Andrew Mayne: It's interesting, too, because with ChatGPT and the other models, you're kind of dealing with having to bridge the divide between consumer and pro. I open up ChatGPT, and I tell my friends, like, "Oh, yeah, because I'll plug it into whatever code model I'm working because I can actually connect it to there." And I think about, "Well, that's a very different use case a lot of other people." Although I've shown people how to go in and use an IDE and actually have it just write documents for you and create folders and stuff, which people don't realize, "Yeah, you could do that. You could have ChatGPT actually control it and do that," which is cool. But then you think about like, "Okay, we've got a tab now for images. There's the Codex tab. So if I want to connect to GitHub and have it work through there, and there's a Sora into there." So it's kind of interesting to see how all of these things are coalescing into there. How do you differentiate between a consumer feature, a professional feature, and maybe an enterprise feature?

Nick Turley: Look, we build very general-purpose technology, and it's going to be used by a whole range of folks. And unlike many companies which have this kind of founding user type, and then they use technology to solve that user's problems, we do start off the net with the technology, observe who finds value in it, and then iterate for them. Now with Codex, our goal was very much to build for for professional software engineers, knowing though that there's sort of a splash zone where I think a lot of other people will find value in it, and we'll try to make it accessible for those people as well. There are a lot of opportunities to target non-engineers. I'm personally really motivated to create a world where, you know, or help help build a world where anyone can make software. Codex is not that product, but you could imagine those products existing over over over time. But, you know, as a general principle, it's really hard to predict exactly who the target user is until we made some of these general-purpose technologies available because it gets back to the empiricism I was talking about. We just never exactly know where the value's gonna lie.

Mark Chen: Yeah. And I think even to dig deeper into that, assuming, like, you know, you could have a person who's mostly using ChatGPT for coding, right, but 5% of the time, you know, they might just wanna talk to the model or, like, 5% of the time, they just want a really cool image. Right? And so I think, you know, there are certainly archetypes of people who who use the the models, but in practice, we see that people want this exposure to different capabilities. Yeah.

Andrew Mayne: With Codex and watching the launch of that, it kind of struck me there are some tools you see that there's a lot of excitement about because there's a lot of internal demand for that. How much are you using it internally? Are tools like that? More and more. Okay.
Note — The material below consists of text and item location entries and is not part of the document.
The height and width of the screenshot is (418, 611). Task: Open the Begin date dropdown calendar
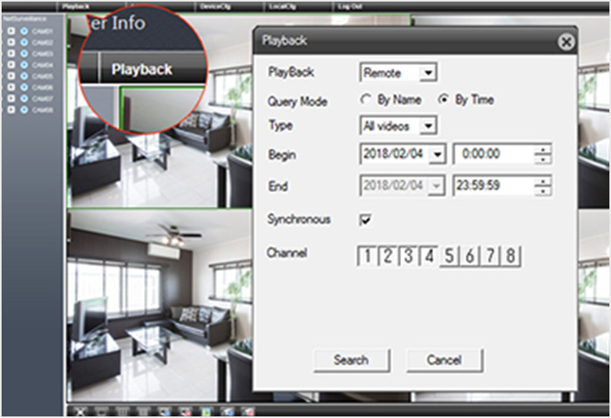point(437,154)
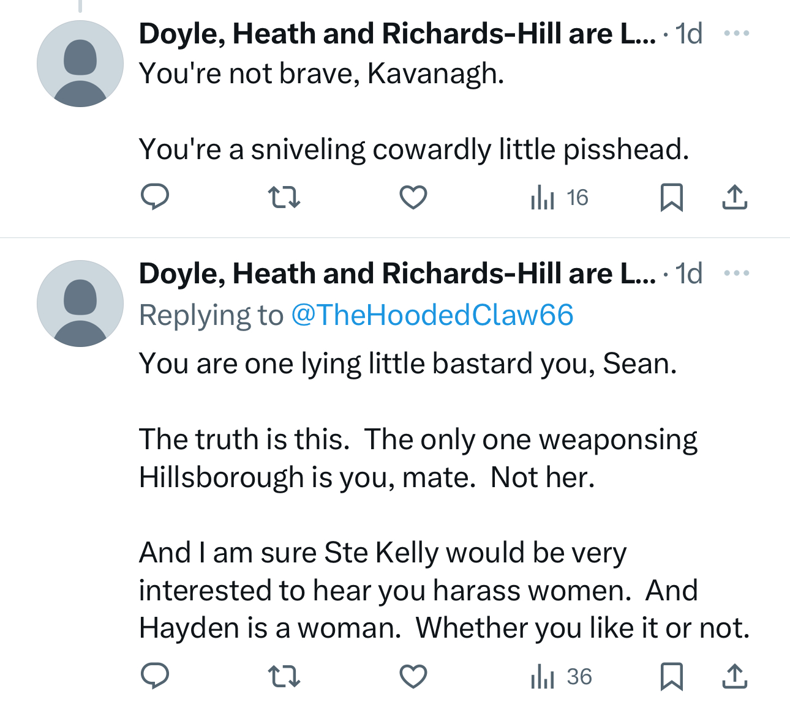Image resolution: width=790 pixels, height=705 pixels.
Task: Reply to the tweet mentioning Hillsborough
Action: tap(155, 676)
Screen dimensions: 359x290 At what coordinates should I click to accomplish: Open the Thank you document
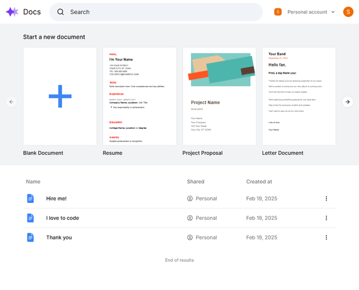pyautogui.click(x=59, y=237)
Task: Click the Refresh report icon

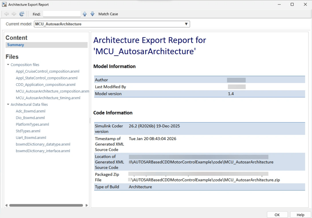Action: [22, 14]
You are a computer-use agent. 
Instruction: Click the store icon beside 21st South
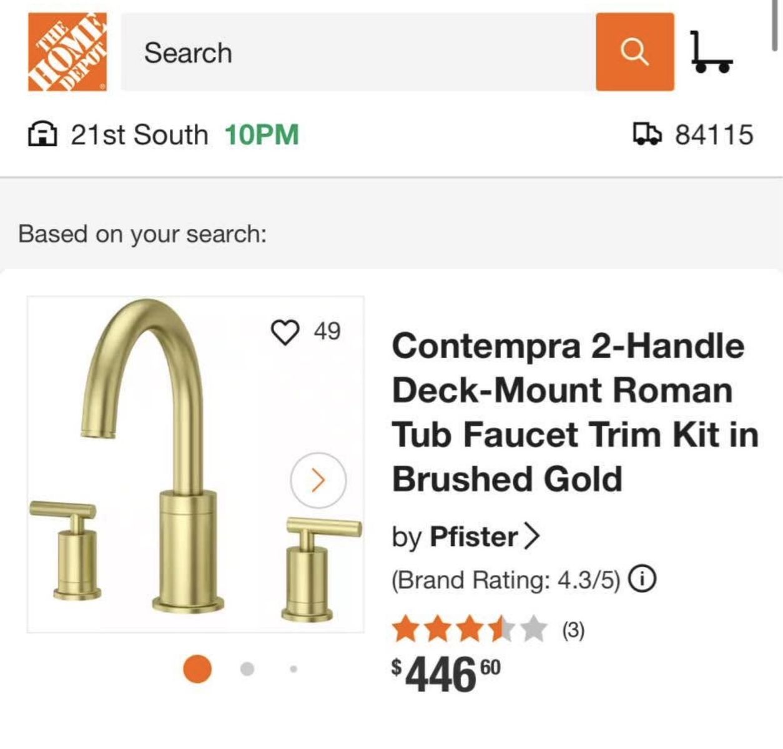(x=42, y=134)
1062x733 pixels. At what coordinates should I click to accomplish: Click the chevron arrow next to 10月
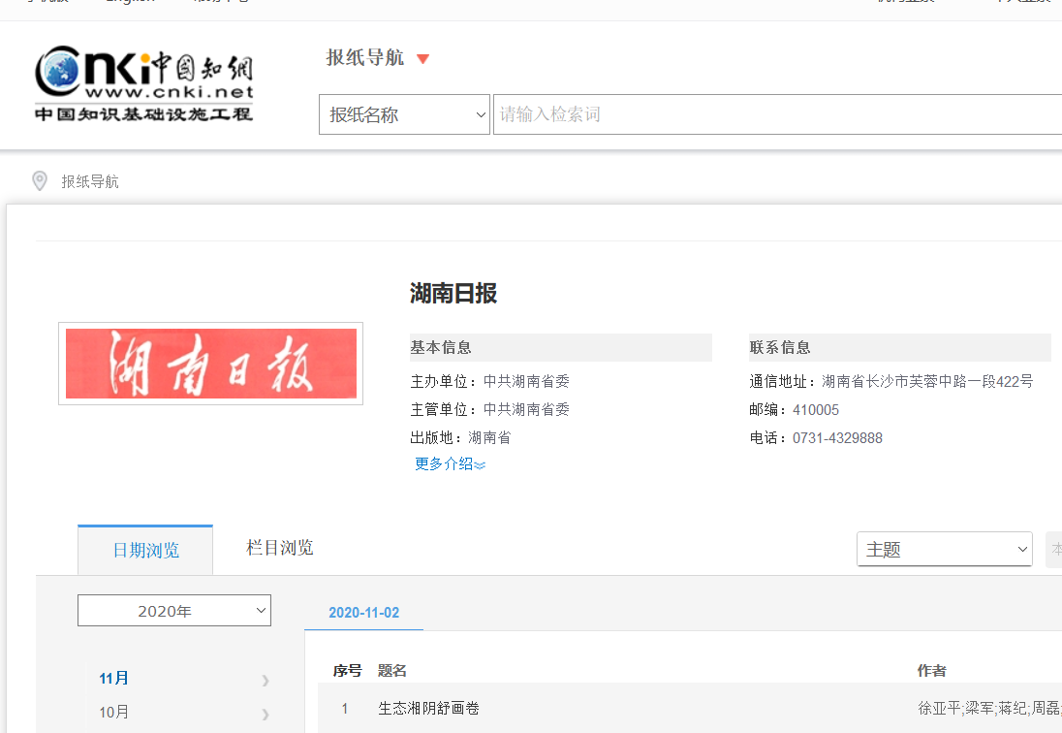click(265, 714)
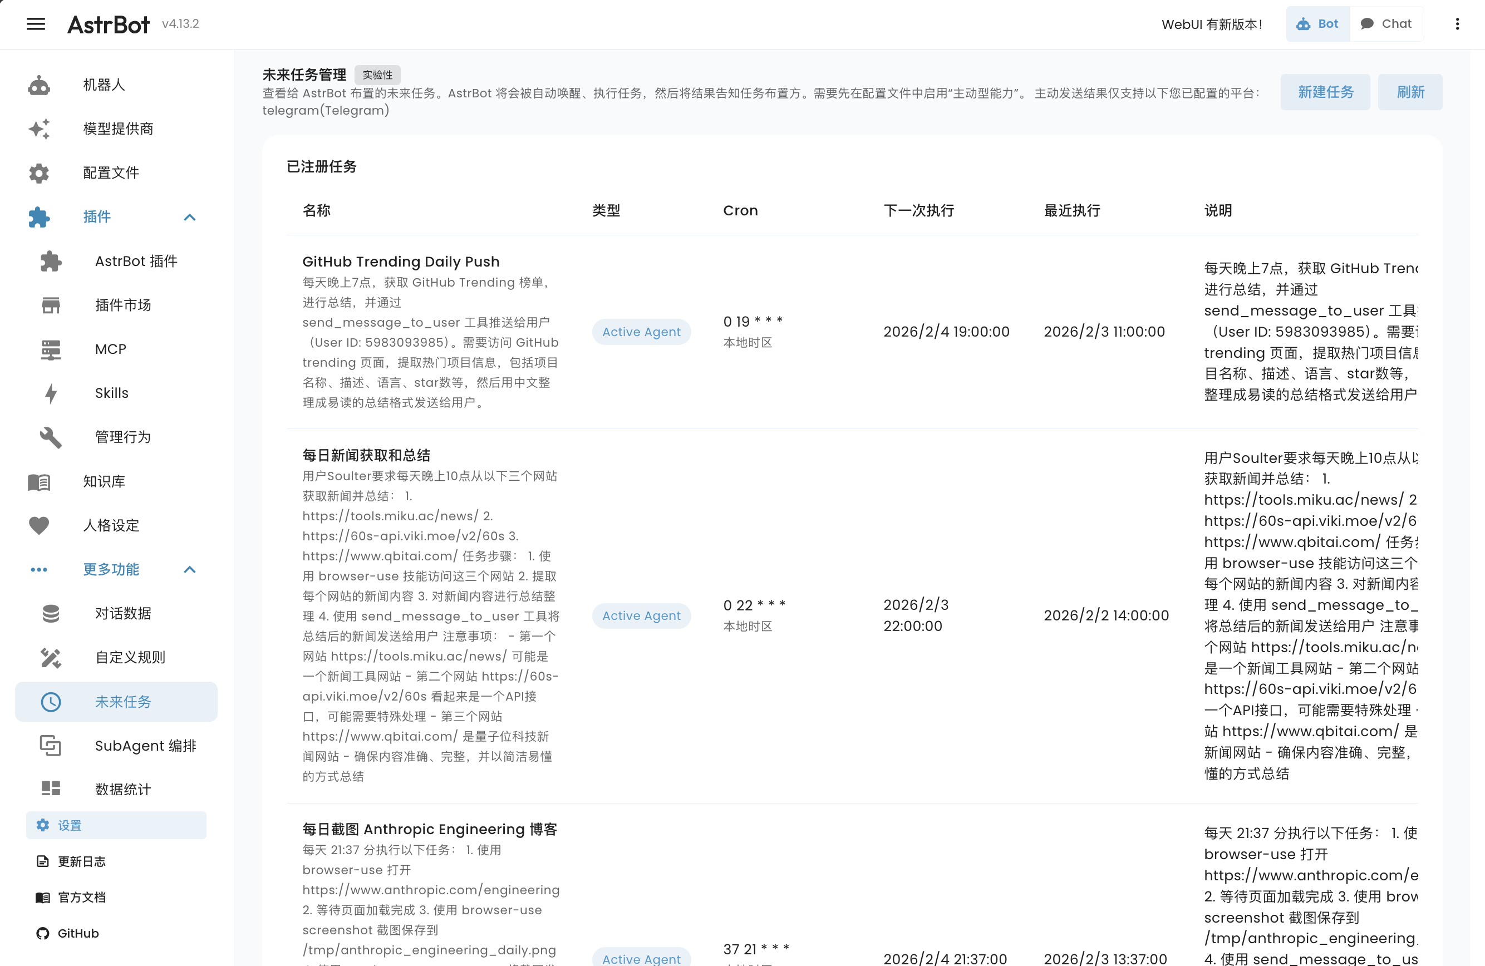Screen dimensions: 1485x966
Task: Click the heart icon for 人格设定
Action: [39, 525]
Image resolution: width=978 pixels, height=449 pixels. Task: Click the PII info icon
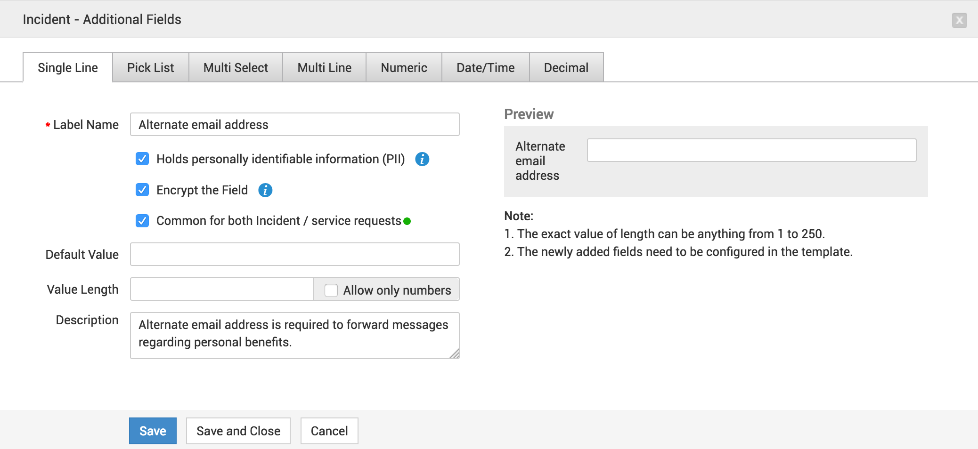coord(422,159)
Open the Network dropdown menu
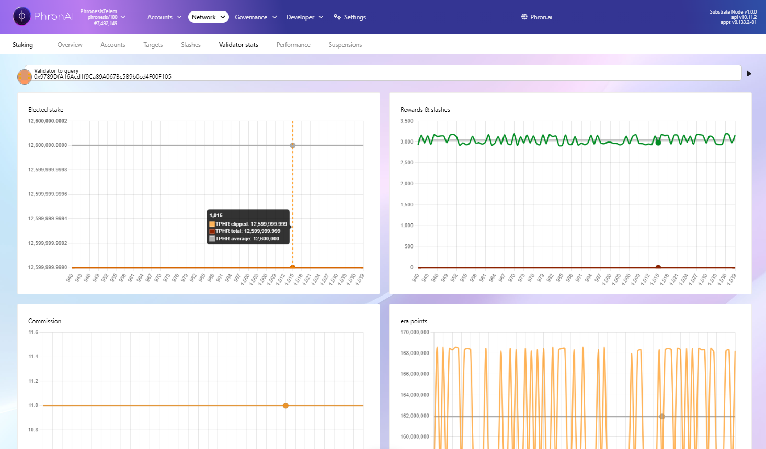 pos(208,17)
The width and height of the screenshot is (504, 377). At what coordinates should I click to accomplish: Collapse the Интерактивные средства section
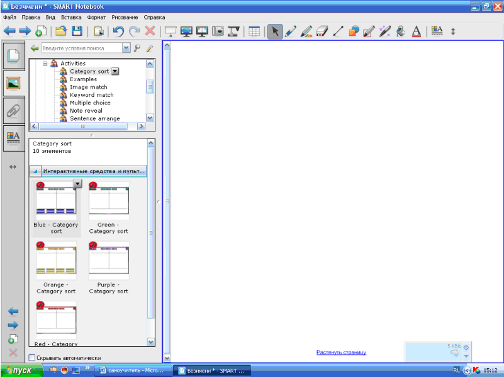[x=36, y=171]
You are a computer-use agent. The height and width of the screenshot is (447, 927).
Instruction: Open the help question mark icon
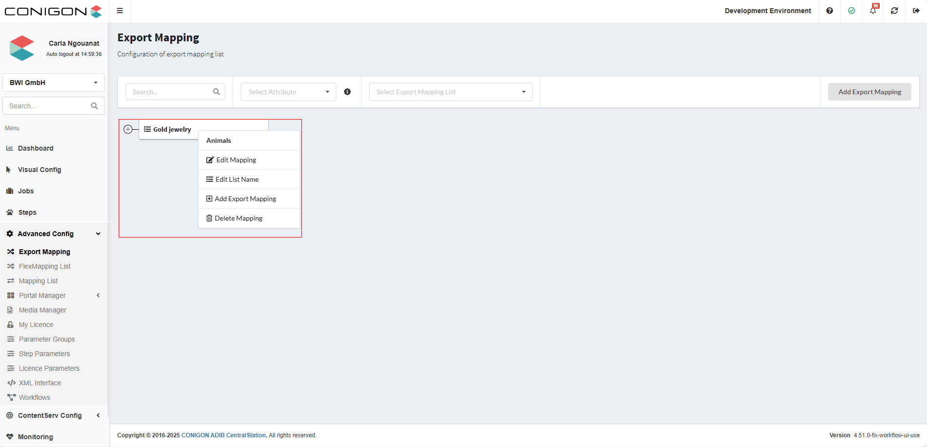coord(830,11)
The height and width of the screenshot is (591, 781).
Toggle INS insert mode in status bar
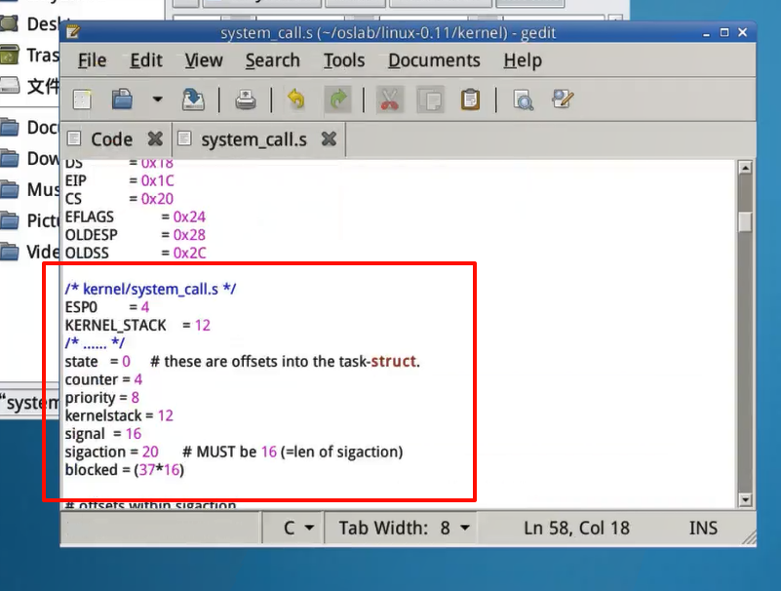point(703,529)
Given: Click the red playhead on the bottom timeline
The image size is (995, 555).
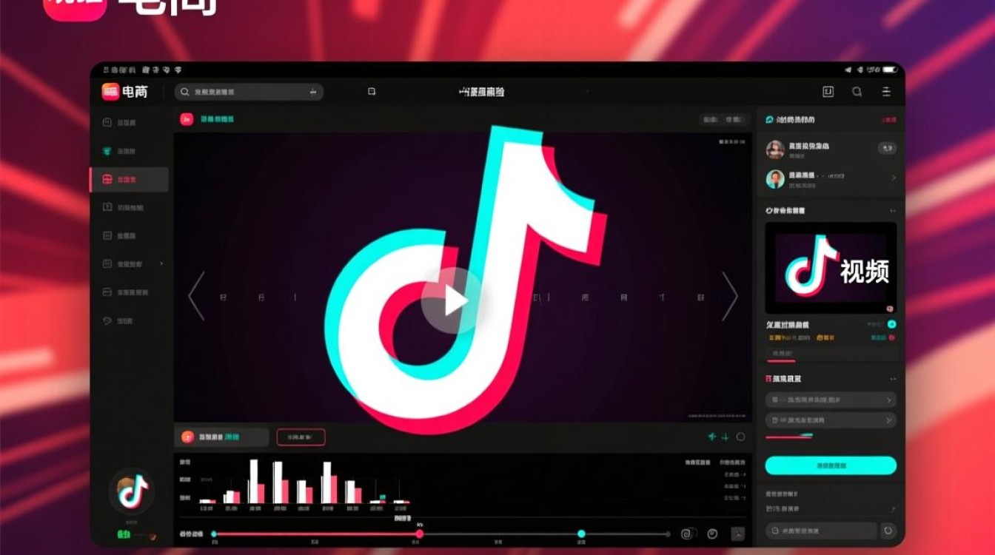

Nick Turley: I've been really excited to see internal adoption. It's everything from, you know, exactly what you'd expect, you know, people using Codex to offload their tests to, you know, we have an analyst workflow that will look at, you know, logging errors and automatically flag them and Slack people about it. So there's all these these ways that we're or or I've actually heard heard some people are using it as a to-do where, like, future tasks they're they're hoping to do, they're starting to fire off Codex tasks. So this is the perfect type of thing that I think you can you can talk with internally. And and, you know, I'm very excited about, you know, the leverage that engineers are gonna get out of a tool like this. I think it's gonna allow us to move faster with the people we have and make each engineer that we hire 10 times more productive. So in some ways, internal usage is a very good predictor of where we wanna take this.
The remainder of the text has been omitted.